ABABA’s ノート

旅と鉄道、岬と灯台、読書ときどき映画あるいは美術に関するブログです。

海峡を渡る

f:id:shashosha70:20220327152349j:plain

(写真1 龍飛崎から津軽海峡越しに北海道を望む)

日本海峡紀行 序文

 海峡――何と詩的な響きか。海峡の向こうには何があるというのか。渡らずにはいられない。
 日本は、主要4島をはじめ数多くの島々が連なる列島であり、当然、海峡も多くて独特の景観を生み出しており、生活の身近なところに海峡がある。
海峡の魅力
 海峡の魅力とは何だろうか。渡ってみなければわからない憧憬があるのではないか。同時に、現在地と隔てる慄然とした様がある。
 海峡には演歌が似合うようだ。
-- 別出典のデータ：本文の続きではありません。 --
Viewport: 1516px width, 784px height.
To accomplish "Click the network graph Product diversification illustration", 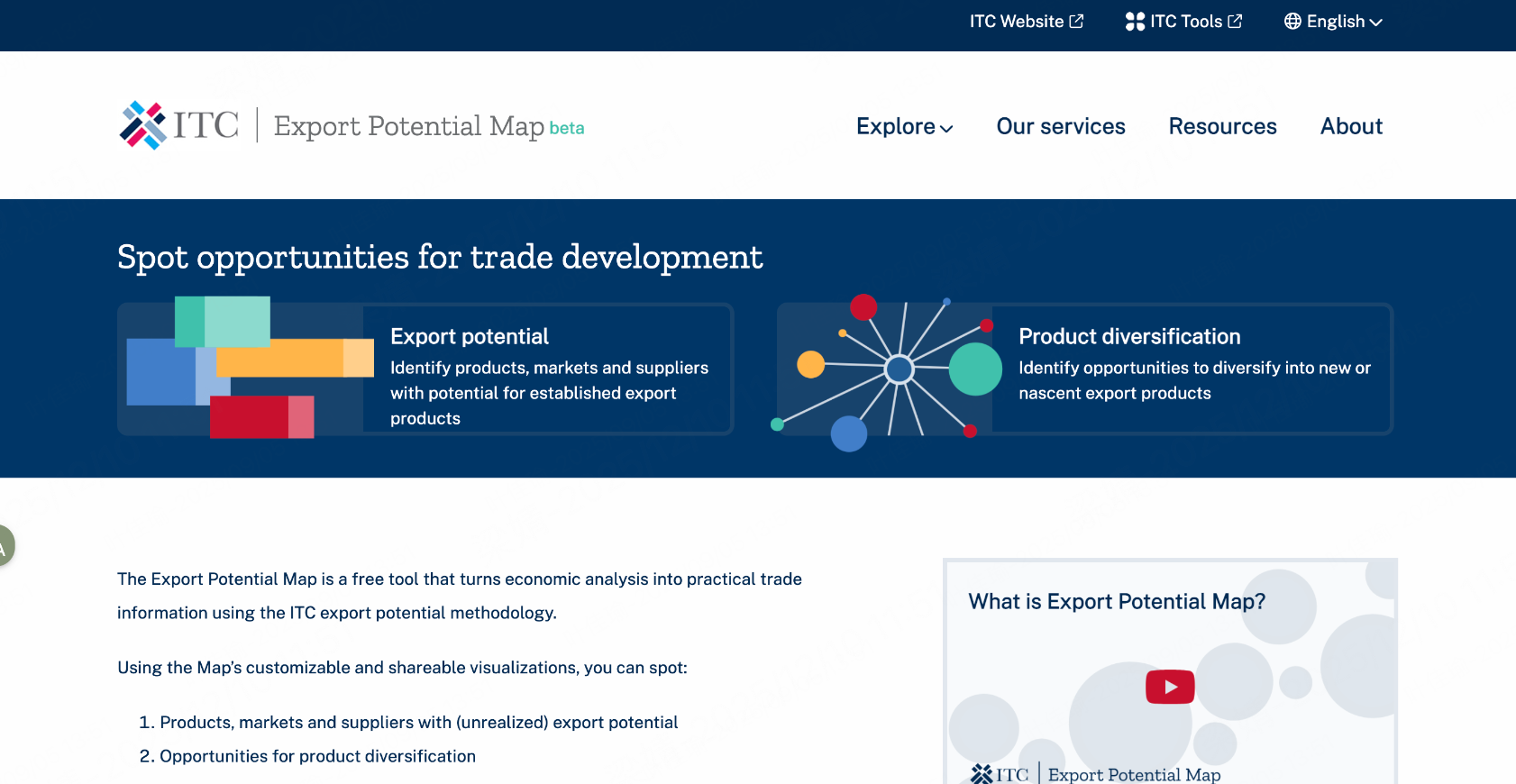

どこかしらもの悲しさが漂うからだろうか。石川さゆりの「津軽海峡・冬景色」は別れを歌って秀逸だった。海峡という風景が歌心と合うのであろう。
海峡とは何か
 海峡とは何か。辞書的には、両側から陸地にはさまれ、二つの海をつなぐせまい海域のことで、瀬戸、あるいは水道とも。
 ただ、海峡も瀬戸も水道もほぼ同じ意味で遣われていて、明確な定義は見当たらない。少し古い文献になるが、1963年に『地図』に発表された海上保安庁水路部図誌課中西良太著「海峡地形の呼称について」には、日本古来の使われ方の変遷のほか、明治になって英国式呼称法の翻訳が広まったとしている。ここでは、Straitを海峡に、Channelを水道に、Passageを瀬戸に当てたもののようだ。
 一方、瀬戸内海で活動している神原タグマリンサービスという会社のホームページに、海峡、水道、瀬戸の用語が整理されて述べられている。
 海峡:陸地に挟まれた狭い幅の水路となってて二つの海域をつなぐ海
 水道:陸地に両側から挟まれて狭くなっている海
 瀬戸:相対した陸地の間の、特に幅の狭い海峡
 しかし、本文中でも指摘している通り、はっきりした定義はなく、その違いは明確ではないようだ。
 しかも、紀淡海峡と友ヶ島水道、豊予海峡と豊後水道と速吸瀬戸などのように複数の呼び方が混在してる場合が少なくないようだ。
日本の海峡・水道・瀬戸
 日本の主な海峡、水道、瀬戸を拾い出してみよう。
[海峡]
宗谷海峡
択捉海峡
根室海峡
津軽海峡
平舘海峡
明石海峡
関門海峡
紀淡海峡
鳴門海峡
来島海峡
土渕海峡
釣島海峡
豊予海峡
対馬海峡
朝鮮海峡
大隅海峡
種子島海峡
吐噶喇海峡
大島海峡
宮古海峡
[水道]
択捉水道
国後水道
野付水道
浦賀水道
伊良湖水道
紀伊水道
尾道水道
豊後水道
壱岐水道
ヨナラ水道
[瀬戸]
備讃瀬戸
針尾瀬戸
早岐瀬戸
黒之瀬戸
本渡瀬戸
大畠瀬戸
音戸瀬戸
平戸瀬戸
 なんと魅惑的な名前の多いことか。海峡の名前を読み上げただけで旅に出たくなる。そうだ海峡に行こう。